19. "Before I Let Go"
20. "Crazy in Love"
21. "River Deep – Mountain High"
22. "Love Hangover" (with Diana Ross)
23. "Plastic Off the Sofa"
24. "Virgo's Groove" / "Naughty Girl" (contains elements of "Love to Love You Baby")
25. "Move"
26. "Heated"
27. "Thique"
28. "All Up in Your Mind"
29. "Drunk in Love"
30. "America Has a Problem" (with Kendrick Lamar)

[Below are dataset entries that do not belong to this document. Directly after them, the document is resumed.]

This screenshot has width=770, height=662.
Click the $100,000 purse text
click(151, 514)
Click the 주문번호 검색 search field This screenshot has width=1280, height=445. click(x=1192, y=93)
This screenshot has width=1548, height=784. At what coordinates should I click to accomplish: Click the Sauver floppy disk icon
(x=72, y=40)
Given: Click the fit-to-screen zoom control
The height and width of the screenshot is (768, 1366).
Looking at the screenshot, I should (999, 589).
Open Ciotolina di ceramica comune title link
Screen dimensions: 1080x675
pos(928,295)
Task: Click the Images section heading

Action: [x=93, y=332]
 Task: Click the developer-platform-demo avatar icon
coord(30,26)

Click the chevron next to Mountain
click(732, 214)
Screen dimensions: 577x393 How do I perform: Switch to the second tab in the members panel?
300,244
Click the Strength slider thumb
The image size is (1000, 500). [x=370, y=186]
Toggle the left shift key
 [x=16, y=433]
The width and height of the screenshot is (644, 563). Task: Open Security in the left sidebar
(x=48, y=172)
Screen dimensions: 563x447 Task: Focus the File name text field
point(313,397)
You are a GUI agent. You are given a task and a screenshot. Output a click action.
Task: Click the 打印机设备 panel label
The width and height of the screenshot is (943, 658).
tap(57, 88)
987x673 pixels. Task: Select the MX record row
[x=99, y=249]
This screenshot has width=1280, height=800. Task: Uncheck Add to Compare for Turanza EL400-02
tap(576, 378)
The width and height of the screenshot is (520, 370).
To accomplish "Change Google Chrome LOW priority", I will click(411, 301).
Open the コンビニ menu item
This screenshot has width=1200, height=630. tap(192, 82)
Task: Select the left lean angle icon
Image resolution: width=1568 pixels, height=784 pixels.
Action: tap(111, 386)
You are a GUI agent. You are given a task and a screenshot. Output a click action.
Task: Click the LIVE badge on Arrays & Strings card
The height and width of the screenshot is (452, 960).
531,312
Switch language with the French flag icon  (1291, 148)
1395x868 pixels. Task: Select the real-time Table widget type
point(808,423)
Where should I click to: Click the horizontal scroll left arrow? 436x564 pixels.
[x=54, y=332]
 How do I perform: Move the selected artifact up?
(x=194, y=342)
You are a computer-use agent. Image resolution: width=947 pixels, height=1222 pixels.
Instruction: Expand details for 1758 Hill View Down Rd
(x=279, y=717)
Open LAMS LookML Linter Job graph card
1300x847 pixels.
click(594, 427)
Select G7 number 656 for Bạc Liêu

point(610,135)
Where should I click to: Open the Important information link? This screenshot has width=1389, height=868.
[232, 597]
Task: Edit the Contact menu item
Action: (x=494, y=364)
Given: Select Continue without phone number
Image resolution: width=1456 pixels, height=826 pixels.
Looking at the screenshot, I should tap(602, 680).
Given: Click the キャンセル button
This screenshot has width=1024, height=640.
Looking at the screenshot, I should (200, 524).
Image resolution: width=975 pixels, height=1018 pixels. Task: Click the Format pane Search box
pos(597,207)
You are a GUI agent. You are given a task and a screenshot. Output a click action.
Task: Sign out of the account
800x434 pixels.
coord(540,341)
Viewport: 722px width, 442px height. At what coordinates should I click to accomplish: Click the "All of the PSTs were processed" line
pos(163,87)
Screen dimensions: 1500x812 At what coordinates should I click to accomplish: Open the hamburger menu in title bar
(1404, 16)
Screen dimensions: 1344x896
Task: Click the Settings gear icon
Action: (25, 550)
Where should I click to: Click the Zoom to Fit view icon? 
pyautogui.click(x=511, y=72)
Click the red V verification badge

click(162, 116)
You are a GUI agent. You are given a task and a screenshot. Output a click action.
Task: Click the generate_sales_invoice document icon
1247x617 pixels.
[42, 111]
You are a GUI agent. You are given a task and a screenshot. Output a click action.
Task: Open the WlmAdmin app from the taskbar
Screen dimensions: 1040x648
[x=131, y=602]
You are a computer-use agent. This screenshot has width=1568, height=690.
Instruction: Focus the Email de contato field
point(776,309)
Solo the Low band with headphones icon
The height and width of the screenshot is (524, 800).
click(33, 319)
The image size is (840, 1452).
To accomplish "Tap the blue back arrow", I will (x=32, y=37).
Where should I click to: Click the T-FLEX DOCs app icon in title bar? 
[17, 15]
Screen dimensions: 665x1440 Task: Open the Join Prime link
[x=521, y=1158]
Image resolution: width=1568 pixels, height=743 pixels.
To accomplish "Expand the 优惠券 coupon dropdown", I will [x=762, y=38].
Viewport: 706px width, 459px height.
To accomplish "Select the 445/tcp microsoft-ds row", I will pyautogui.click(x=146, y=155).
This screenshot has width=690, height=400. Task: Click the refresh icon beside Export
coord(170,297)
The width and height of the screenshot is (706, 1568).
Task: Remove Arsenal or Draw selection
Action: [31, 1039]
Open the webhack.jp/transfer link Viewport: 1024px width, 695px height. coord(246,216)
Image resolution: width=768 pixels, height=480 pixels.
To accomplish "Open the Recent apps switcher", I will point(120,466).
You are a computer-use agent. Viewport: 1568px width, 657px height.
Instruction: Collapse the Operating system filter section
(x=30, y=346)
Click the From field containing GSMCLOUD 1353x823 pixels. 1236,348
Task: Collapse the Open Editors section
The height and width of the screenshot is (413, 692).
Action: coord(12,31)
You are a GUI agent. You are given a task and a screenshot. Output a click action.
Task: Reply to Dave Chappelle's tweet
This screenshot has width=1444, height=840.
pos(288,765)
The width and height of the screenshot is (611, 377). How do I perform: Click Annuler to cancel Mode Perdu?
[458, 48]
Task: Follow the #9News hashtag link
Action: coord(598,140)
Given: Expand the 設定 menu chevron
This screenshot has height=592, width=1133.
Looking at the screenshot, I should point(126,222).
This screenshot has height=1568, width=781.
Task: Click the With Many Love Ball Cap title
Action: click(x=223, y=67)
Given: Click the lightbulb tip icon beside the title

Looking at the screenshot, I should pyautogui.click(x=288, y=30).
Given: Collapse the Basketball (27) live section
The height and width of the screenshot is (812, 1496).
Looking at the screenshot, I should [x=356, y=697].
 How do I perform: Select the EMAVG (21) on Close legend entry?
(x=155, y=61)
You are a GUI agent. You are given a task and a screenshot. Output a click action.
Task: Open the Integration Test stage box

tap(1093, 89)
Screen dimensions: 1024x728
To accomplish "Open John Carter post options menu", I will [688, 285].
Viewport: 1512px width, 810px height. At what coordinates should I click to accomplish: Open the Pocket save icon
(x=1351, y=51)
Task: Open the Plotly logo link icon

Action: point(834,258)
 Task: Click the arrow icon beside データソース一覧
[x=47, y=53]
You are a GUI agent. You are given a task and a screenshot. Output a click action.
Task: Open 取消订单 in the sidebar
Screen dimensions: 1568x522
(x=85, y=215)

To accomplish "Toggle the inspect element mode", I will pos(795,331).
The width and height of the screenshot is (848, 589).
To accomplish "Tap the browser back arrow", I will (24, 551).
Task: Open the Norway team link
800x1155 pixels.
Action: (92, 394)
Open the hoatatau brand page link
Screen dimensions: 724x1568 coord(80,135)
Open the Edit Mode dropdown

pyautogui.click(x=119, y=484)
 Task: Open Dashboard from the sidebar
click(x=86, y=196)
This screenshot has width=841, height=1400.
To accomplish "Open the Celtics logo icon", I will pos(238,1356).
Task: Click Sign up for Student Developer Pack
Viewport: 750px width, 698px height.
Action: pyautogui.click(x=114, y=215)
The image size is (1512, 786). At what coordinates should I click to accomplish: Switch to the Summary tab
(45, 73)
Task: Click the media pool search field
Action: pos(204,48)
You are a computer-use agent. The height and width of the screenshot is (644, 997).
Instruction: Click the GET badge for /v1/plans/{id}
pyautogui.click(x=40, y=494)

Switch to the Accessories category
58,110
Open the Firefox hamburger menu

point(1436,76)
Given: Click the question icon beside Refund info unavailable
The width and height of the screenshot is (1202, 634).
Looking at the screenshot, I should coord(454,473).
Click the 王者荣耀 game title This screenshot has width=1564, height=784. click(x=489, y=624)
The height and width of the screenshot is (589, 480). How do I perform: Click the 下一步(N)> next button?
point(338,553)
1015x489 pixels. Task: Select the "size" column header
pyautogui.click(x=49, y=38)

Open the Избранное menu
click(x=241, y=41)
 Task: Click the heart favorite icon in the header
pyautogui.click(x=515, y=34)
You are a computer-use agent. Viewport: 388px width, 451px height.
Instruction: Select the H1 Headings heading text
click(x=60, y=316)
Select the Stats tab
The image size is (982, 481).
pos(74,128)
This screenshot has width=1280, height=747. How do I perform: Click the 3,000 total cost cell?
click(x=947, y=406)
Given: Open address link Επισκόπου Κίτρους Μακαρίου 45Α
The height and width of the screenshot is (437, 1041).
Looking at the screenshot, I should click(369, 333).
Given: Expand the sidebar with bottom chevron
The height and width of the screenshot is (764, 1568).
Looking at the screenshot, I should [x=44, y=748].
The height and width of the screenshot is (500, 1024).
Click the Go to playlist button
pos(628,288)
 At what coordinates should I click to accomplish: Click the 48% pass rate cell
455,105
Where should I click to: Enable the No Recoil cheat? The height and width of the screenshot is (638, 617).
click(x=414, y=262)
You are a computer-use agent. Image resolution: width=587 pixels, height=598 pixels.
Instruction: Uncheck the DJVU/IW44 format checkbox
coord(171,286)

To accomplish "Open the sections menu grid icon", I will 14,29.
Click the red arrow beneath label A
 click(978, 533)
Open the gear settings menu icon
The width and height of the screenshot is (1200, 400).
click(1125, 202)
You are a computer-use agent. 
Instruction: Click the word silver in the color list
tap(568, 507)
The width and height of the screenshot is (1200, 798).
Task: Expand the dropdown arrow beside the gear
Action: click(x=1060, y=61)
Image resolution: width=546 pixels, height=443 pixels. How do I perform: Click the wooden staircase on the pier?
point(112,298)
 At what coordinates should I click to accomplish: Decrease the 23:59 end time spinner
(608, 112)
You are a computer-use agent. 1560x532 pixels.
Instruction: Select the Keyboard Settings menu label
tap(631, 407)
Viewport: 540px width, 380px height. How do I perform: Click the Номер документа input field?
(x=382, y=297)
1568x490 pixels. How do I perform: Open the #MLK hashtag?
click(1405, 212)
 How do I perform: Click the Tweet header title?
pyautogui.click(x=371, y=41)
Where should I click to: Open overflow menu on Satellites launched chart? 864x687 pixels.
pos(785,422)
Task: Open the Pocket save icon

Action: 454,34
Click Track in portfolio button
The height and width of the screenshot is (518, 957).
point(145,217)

31. "Pure/Honey" (contains elements of "Blow")
32. "Summer Renaissance"
33. "My House" (End Credits)

== Analysis ==
Multiple publications have described the film as a "celebration of liberation" and "black pride", with Beyoncé facing the challenges of "being heard and seen" as a racialized woman. Billboard's Kyle Denis wrote that the film "is as much about the enigmatic artistic genius as it is about community", highlighting the groups of people who crafted the tour behind-the-scenes, attended the concerts and "inspired the throughlines of Black queer liberation that course through" the Renaissance era. The Hollywood Reporter's Angie Han praised Beyoncé for spotlighting and crediting the queer black community and pioneers of ball culture, which the album's sound is rooted in. Victoria Moss of the Evening Standard wrote that the highlight of the film was the "poignant moments" when Beyoncé pays tribute to her Uncle Jonny, her gay relative who died during the AIDS epidemic and who introduced her to the house music and ball culture that Renaissance celebrates.